* Exercise prompt:
From the line with "Image resolution: width=1456 pixels, height=817" down to the final line of the material, please transcribe everything exactly, but leave the pictures out.

* Data records:

= Beginning of Section =

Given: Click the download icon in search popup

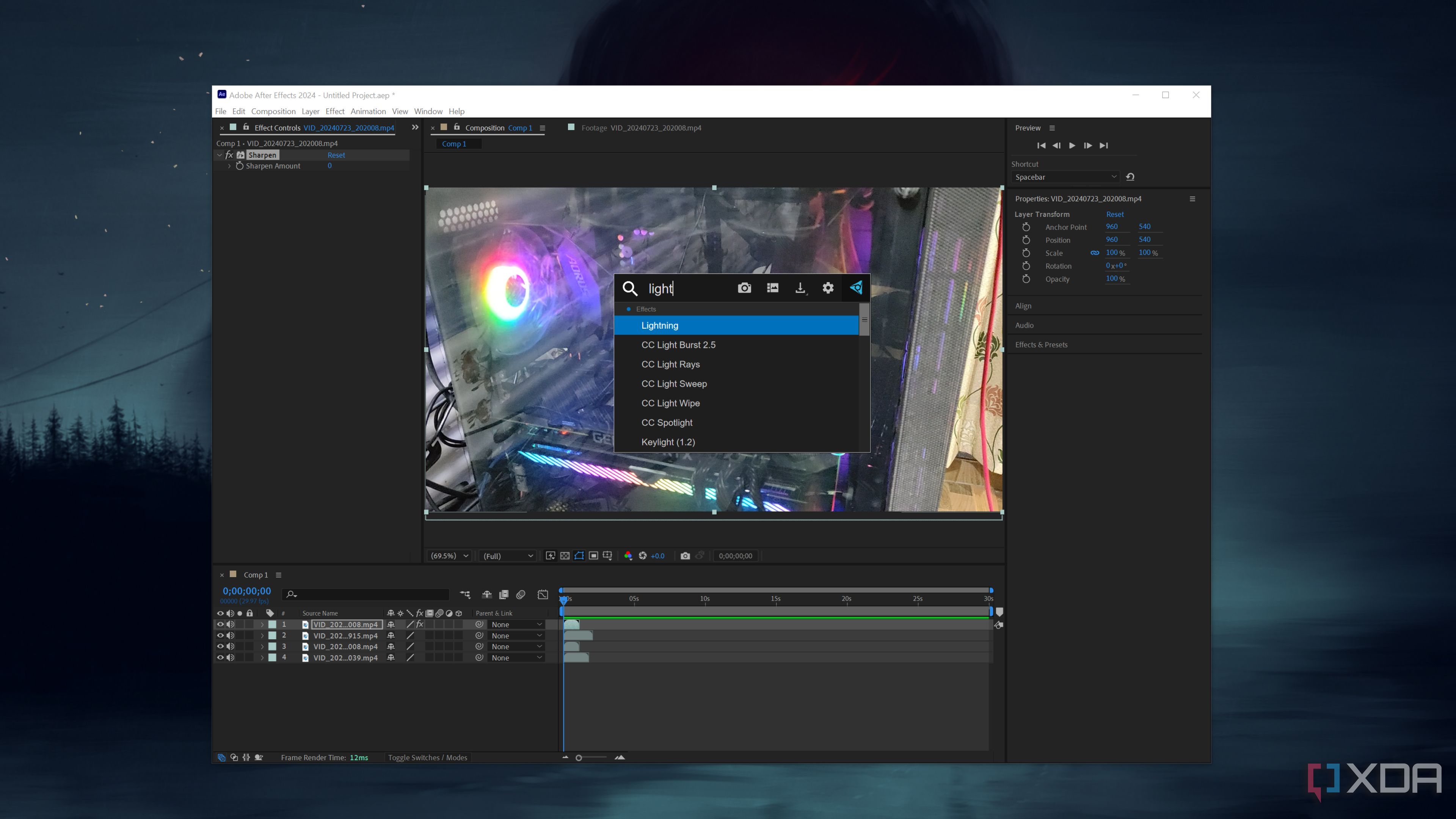Looking at the screenshot, I should 800,288.
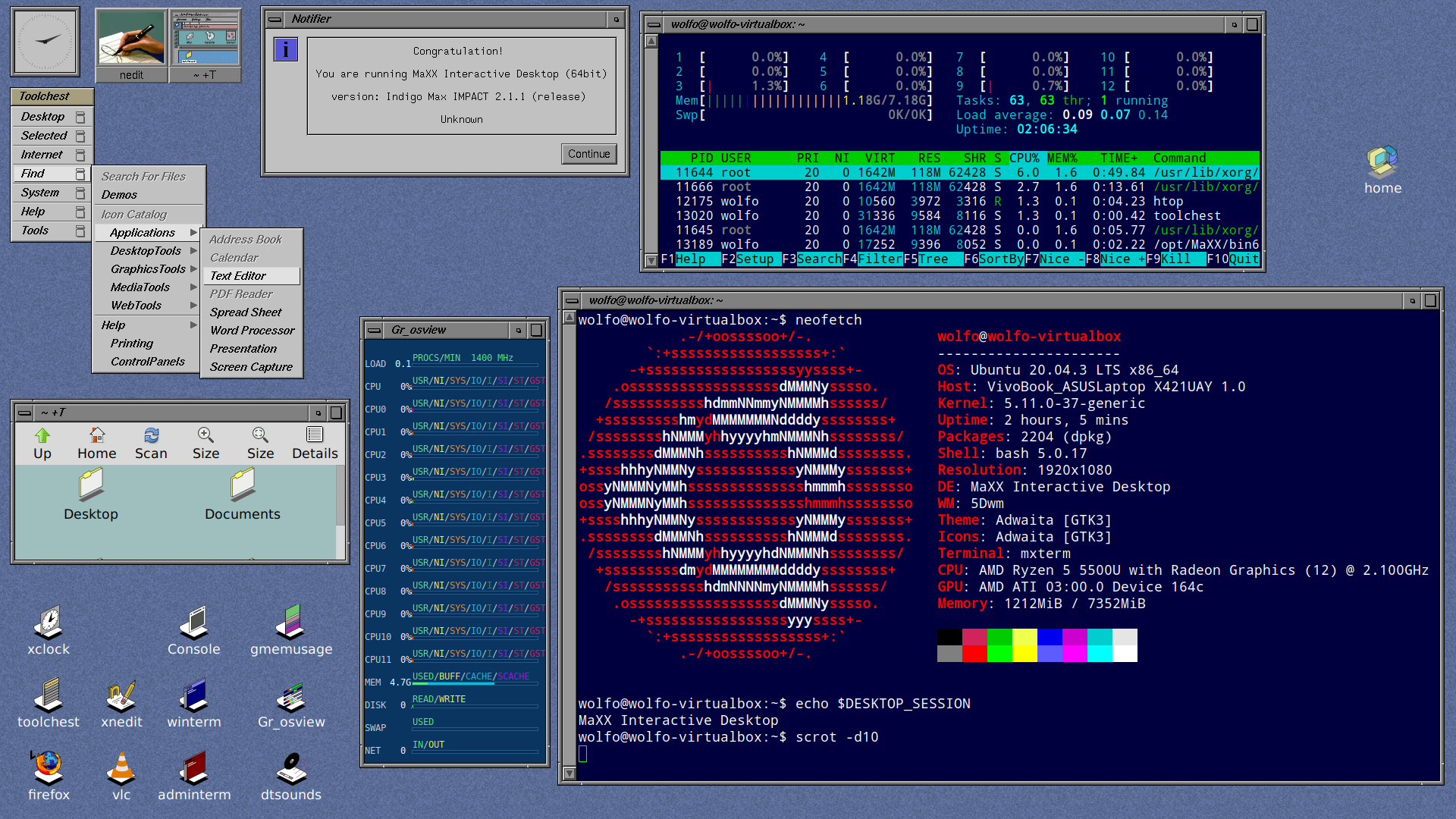Toggle the Desktop menu tear-off box in Toolchest
Image resolution: width=1456 pixels, height=819 pixels.
tap(80, 118)
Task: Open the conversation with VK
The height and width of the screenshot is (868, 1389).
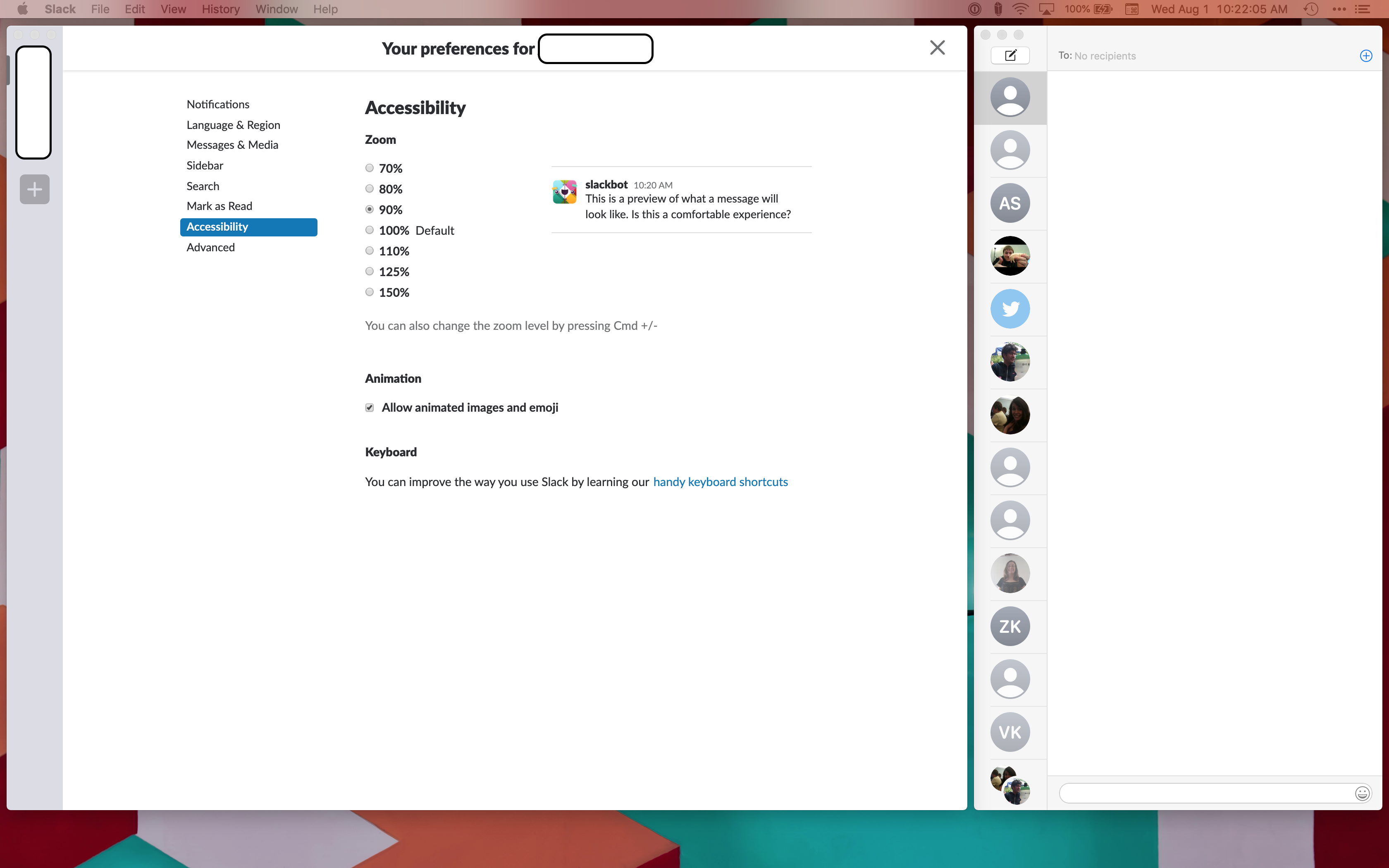Action: [x=1010, y=731]
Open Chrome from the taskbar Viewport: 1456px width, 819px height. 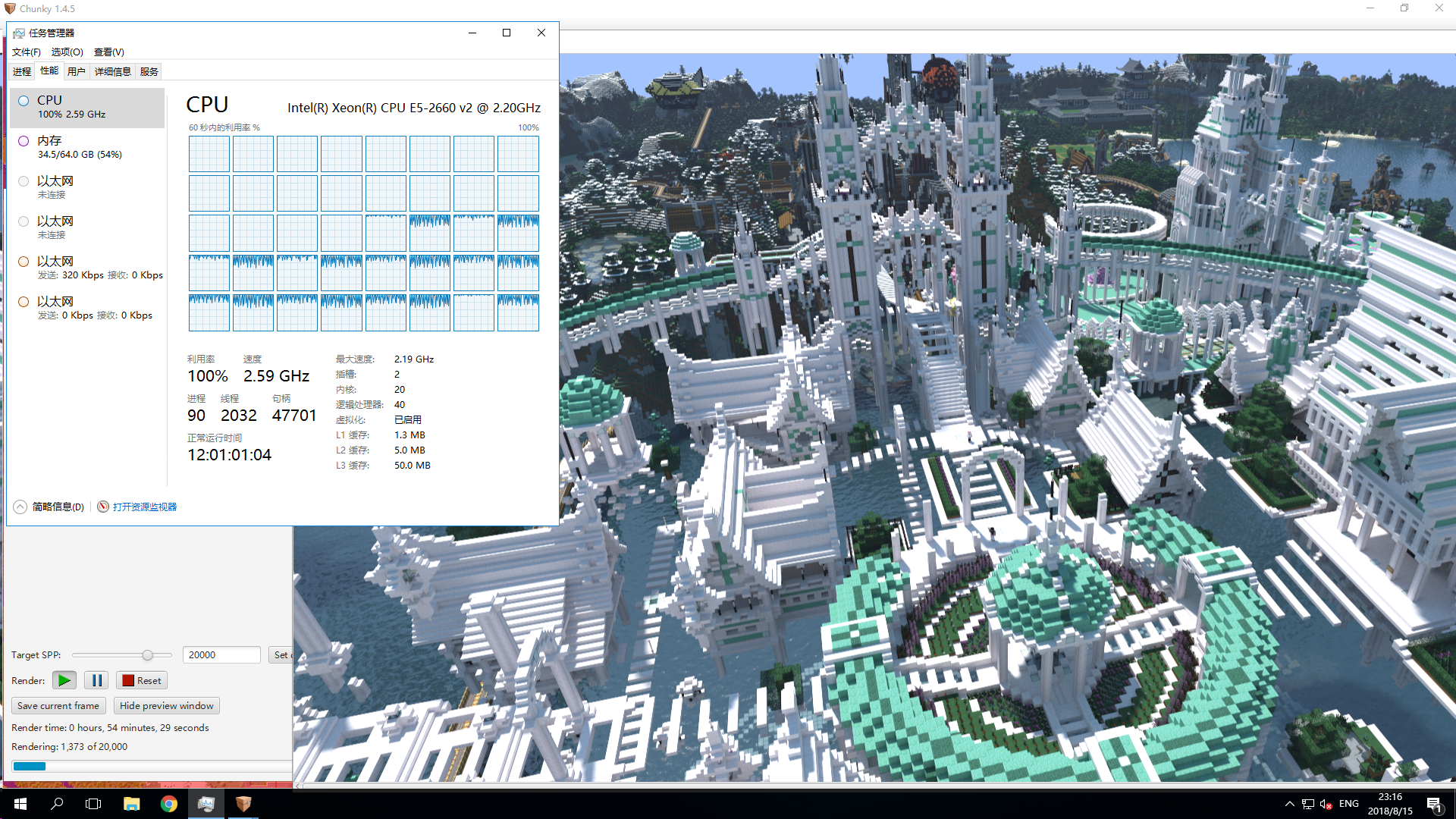pos(168,804)
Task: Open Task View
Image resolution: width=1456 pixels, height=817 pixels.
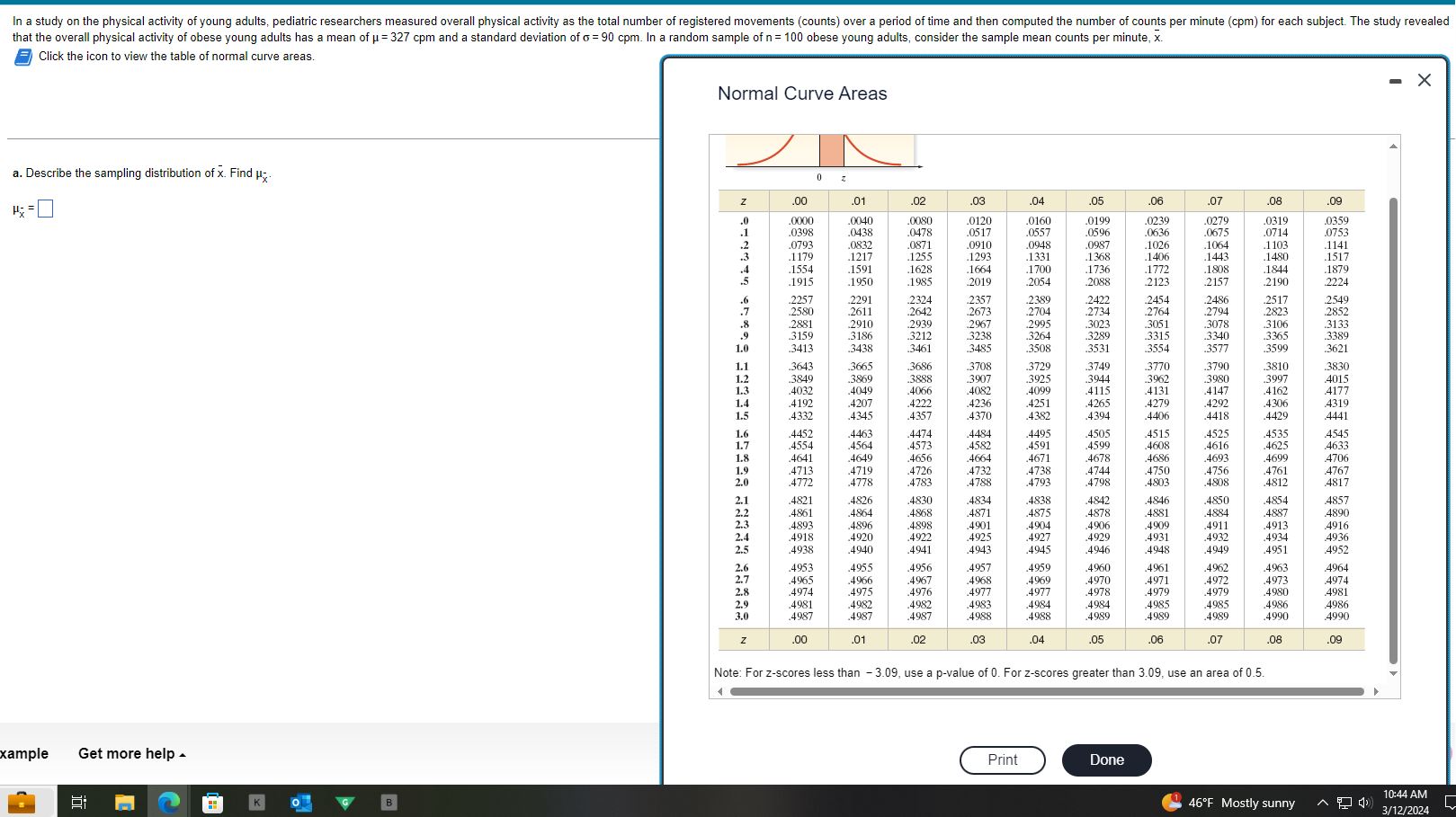Action: tap(78, 802)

= End of Section =

* Exercise output:
Image resolution: width=1456 pixels, height=817 pixels.
Action: tap(78, 802)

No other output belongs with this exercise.